START LISTED ENTRIES
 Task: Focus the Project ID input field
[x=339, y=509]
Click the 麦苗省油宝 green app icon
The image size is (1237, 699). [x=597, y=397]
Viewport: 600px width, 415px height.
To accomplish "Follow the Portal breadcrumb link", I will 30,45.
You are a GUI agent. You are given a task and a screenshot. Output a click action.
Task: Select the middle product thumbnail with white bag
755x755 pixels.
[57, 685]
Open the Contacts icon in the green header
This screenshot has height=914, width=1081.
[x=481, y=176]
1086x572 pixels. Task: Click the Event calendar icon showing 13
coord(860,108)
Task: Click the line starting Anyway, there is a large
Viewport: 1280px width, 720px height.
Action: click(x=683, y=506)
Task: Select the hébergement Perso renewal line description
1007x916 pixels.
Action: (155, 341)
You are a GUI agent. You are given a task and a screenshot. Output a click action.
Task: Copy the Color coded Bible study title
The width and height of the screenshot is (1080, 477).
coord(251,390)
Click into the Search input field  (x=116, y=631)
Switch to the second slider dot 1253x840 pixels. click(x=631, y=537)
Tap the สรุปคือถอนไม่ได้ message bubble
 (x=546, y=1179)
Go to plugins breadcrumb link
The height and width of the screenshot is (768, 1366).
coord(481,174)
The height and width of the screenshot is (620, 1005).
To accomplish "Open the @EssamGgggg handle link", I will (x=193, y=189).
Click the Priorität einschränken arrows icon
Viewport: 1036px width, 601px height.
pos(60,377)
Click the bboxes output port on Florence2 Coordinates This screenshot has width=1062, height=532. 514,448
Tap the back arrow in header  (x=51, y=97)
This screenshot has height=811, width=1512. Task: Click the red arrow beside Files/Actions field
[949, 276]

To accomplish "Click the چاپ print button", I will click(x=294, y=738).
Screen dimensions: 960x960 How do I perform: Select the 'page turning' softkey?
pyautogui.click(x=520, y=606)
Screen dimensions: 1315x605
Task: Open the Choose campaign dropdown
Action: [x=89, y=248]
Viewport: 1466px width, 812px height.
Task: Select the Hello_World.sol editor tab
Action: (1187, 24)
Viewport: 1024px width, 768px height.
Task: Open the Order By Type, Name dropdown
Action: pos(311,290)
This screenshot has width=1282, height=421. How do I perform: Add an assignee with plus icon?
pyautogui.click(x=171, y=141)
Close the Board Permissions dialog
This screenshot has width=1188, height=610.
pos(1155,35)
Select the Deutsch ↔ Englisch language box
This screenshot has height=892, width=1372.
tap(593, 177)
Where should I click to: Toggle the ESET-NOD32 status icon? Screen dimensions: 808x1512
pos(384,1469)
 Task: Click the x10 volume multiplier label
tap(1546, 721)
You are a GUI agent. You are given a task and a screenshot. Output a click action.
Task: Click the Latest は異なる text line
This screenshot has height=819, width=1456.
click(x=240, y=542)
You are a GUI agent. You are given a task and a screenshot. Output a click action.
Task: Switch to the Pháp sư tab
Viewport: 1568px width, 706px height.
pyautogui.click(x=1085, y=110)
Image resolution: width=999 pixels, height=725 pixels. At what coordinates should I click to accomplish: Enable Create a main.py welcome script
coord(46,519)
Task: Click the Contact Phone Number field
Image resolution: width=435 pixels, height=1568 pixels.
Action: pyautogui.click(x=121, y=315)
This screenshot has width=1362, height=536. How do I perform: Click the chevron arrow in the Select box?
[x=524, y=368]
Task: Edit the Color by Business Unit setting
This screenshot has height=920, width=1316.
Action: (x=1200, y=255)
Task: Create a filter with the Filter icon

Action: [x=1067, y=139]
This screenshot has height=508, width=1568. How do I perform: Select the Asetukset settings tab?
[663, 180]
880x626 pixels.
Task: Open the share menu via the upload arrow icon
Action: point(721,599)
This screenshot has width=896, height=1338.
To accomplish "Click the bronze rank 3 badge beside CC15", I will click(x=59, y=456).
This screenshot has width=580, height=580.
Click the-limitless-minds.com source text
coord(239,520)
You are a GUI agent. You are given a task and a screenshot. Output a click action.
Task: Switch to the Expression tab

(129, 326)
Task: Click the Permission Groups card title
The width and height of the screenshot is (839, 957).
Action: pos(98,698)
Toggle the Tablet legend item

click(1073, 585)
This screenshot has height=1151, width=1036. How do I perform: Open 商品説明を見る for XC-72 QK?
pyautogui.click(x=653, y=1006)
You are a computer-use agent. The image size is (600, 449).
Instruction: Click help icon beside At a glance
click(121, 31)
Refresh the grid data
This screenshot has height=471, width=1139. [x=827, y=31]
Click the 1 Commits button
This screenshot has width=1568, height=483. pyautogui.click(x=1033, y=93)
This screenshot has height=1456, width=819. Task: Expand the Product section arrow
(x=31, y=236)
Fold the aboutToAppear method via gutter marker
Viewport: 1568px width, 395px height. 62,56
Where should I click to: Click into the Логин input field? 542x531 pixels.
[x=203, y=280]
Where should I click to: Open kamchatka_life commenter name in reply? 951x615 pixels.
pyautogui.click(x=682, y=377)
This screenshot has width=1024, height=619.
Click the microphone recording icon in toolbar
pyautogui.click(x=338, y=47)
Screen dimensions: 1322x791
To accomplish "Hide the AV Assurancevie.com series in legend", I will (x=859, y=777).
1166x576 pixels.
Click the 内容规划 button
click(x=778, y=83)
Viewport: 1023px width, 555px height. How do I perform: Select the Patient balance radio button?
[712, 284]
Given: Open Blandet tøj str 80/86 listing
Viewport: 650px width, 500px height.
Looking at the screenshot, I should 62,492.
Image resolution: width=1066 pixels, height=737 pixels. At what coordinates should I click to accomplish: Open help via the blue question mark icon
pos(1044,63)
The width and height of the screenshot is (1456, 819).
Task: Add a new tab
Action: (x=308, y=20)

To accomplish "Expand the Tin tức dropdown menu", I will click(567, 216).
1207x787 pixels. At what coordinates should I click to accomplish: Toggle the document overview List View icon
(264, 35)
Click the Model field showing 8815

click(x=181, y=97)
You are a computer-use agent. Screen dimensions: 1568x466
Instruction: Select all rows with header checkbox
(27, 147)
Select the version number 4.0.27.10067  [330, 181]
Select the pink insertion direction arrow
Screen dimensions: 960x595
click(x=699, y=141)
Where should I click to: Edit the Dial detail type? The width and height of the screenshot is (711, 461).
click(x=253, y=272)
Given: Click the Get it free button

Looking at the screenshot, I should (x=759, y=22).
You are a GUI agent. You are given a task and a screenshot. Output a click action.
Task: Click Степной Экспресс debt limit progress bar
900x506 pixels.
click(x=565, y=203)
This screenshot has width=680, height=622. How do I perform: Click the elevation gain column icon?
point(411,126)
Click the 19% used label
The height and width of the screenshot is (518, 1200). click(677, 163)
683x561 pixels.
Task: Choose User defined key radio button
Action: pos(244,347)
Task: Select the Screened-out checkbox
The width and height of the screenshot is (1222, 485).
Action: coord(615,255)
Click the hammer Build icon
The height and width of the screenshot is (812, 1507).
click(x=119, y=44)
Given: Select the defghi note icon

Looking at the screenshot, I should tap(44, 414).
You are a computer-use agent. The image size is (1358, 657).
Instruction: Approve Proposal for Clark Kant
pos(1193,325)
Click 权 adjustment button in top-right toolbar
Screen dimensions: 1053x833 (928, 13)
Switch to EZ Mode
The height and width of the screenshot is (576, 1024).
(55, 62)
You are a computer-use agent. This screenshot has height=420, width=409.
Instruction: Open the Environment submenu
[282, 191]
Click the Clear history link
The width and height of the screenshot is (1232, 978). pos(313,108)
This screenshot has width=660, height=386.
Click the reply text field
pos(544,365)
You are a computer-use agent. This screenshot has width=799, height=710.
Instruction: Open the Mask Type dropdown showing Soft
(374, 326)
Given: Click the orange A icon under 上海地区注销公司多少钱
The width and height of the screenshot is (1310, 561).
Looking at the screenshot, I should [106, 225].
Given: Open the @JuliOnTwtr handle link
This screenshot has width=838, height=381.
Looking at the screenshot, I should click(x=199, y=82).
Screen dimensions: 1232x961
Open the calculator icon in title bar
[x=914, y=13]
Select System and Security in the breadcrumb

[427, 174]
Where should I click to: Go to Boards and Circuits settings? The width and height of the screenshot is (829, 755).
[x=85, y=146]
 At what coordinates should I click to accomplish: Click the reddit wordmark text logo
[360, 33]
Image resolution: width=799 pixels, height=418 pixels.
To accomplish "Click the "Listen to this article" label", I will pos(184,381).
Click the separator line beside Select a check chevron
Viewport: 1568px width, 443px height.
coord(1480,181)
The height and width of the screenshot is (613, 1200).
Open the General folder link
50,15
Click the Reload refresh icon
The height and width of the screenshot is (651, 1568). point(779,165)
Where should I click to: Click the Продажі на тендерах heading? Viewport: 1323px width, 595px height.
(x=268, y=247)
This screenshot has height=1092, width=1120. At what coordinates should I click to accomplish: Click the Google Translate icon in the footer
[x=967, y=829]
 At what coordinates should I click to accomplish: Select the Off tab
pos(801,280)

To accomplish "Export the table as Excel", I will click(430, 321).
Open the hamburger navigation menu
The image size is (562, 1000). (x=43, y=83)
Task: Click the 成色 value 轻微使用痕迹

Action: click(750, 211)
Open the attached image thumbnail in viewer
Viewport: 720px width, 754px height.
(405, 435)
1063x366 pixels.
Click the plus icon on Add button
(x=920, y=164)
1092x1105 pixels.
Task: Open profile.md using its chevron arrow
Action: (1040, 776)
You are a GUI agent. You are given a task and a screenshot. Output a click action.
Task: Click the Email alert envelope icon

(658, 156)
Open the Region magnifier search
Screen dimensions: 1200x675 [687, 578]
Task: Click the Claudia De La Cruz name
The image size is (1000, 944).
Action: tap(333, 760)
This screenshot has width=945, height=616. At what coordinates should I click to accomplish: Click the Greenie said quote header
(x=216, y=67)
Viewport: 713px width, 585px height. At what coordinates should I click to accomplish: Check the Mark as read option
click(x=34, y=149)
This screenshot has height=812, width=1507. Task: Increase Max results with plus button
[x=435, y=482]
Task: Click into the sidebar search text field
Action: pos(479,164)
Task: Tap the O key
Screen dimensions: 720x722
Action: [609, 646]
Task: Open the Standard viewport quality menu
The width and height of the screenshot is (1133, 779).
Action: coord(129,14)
END LISTED ENTRIES
Search the records for the string "Color" and, wherever a line contains it, please copy that line.

ANSWER BELOW |
Task: Copy the Color coded Bible study title
Task: Edit the Color by Business Unit setting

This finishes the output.